After some initial euphoria following Google's (NASDAQ:GOOG) (NASDAQ:GOOGL) earnings news last week, its stock has slowly but surely given up its gains. Other than recent rumors involving possible acquisitions including Salesforce.com and Twitter, there doesn't appear to be anything definitive creating the pressure on Google's share price.
That said, Google has some challenges to address the balance of this year, and beyond. Over the long run, the consensus analyst recommendation for Google as a "strong buy" is warranted as the company continues driving double-digit top line growth. But that doesn't mean there won't be a hurdle -- or three -- to overcome along the way. Here are a few possible hiccups Google will face moving forward.
According to Google CFO Patrick Pichette during last week's earnings announcement -- CEO Larry Page didn't participate in the call -- expenses jumped last quarter, and will continue to do so due to ongoing costs associated with infrastructure and facilities.
Add in Google's approximately 20% jump in headcount compared to Q1 2014, and it's no wonder operating expenses climbed over $1.1 billion to reach 37% of total revenue: up from last year's 35%. Ongoing investment is necessary to fuel growth for a company the size of Google, but as overhead continues to climb, investors will demand some results -- as they should.
Google's spending to enhance its mobile search ad tools is one example. It's no secret that mobile isn't Google's strong suit as yet. Improvements -- or lack thereof -- in this key area will be a good gauge of whether all that spending is paying off.
Speaking of mobile
Though small by comparison, there's a reason Facebook (NASDAQ:FB) is increasingly cited as a threat to Google's digital advertising dominance: mobile. It's been a couple of years since CEO Mark Zuckerberg went all out to improve Facebook's mobile user experience, as well as enhance its advertising solutions. And it's working like a charm.
Not only are 1.25 billion of Facebook's 1.44 billion monthly average users, or MAUs, of the mobile variety, but 73% of its $3.32 billion in ad revenue last quarter came from mobile spots. And with each successive quarter, Facebook's mobile revenue as a percentage of its total sales is climbing. By contrast, last quarter's 13% decline in Google sites cost-per-click, or CPC, rates is largely due to mobile.
Google generates much of its ad revenue via search, something its marketing partners simply won't pay as much for on a smartphone. If you're buying Pichette's explanation, the reason for the quarter-after-quarter CPC declines is due to YouTube's "skippable" TruView ads. Apparently, TruView spots "monetize at a lower rate than clicks on Google.com." The notion that video spots -- skippable or not -- are responsible for declining CPC rates seems a bit of a stretch.

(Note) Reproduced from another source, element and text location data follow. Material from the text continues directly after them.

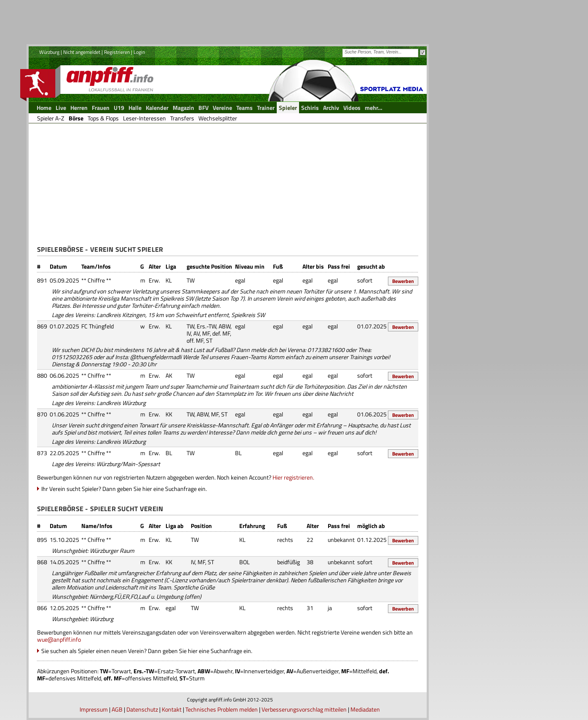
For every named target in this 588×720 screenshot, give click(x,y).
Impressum (94, 709)
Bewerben (403, 281)
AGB (117, 709)
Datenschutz (142, 709)
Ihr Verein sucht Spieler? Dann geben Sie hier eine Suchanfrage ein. (124, 488)
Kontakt (171, 709)
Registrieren (117, 52)
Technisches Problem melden (222, 709)
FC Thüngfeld (97, 326)
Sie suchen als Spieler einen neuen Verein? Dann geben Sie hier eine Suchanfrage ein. (147, 651)
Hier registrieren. (293, 477)
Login (139, 52)
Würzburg (49, 52)
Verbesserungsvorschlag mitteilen (304, 709)
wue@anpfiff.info (59, 639)
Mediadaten (365, 709)
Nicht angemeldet (82, 52)
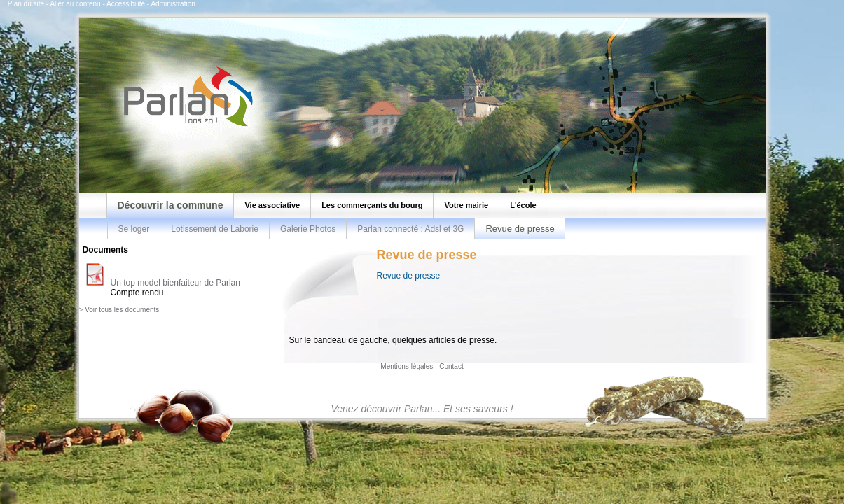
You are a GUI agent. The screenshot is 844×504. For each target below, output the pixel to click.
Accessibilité (125, 4)
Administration (172, 4)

One thing is clear, though. Mastering mobile revenue is a challenge Google is still addressing, regardless of Pichette's explanation, and investors would be wise to keep tabs on its progress.
How much is too much?
There's a growing sense among some industry pundits that Google is taking its innovation efforts to the extreme. And as this article discusses, CEO Larry Page's stubbornness to truly shelve Google's unsuccessful Glass initiative is a glaring example.

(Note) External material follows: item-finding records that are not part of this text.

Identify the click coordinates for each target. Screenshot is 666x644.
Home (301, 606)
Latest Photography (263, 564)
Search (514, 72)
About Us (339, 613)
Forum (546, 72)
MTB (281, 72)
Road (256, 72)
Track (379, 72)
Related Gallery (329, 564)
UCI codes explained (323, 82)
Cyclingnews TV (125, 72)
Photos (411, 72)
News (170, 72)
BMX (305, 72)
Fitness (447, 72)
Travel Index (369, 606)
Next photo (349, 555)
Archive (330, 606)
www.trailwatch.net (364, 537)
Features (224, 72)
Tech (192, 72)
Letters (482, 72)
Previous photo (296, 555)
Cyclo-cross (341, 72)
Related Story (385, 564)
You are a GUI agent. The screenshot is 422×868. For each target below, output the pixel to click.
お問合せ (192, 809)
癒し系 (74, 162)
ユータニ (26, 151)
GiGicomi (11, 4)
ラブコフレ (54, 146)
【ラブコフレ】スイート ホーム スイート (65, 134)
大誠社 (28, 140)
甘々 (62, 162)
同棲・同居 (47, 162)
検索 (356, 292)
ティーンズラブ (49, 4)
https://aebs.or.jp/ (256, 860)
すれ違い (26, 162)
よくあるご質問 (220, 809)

What's the big deal? The aforementioned rise in expenses, combined with off-the-charts innovation development efforts, has left a bad taste for some.
Another example will likely be driverless cars. Sure, self-driving cars is a fun, Jetsons-like futuristic project, but it's been going on for years -- and who knows how much Google has already poured into the initiative -- and it will take years more to finish. The regulatory hurdles alone could take longer than the development cycle.
Does Google have the wherewithal to cut the cord on projects with little or no business case -- as intriguing as they may be? Time will tell.
None of these issues are reasons to rule out Google as a long-term investment. However, they are worth keeping an eye on.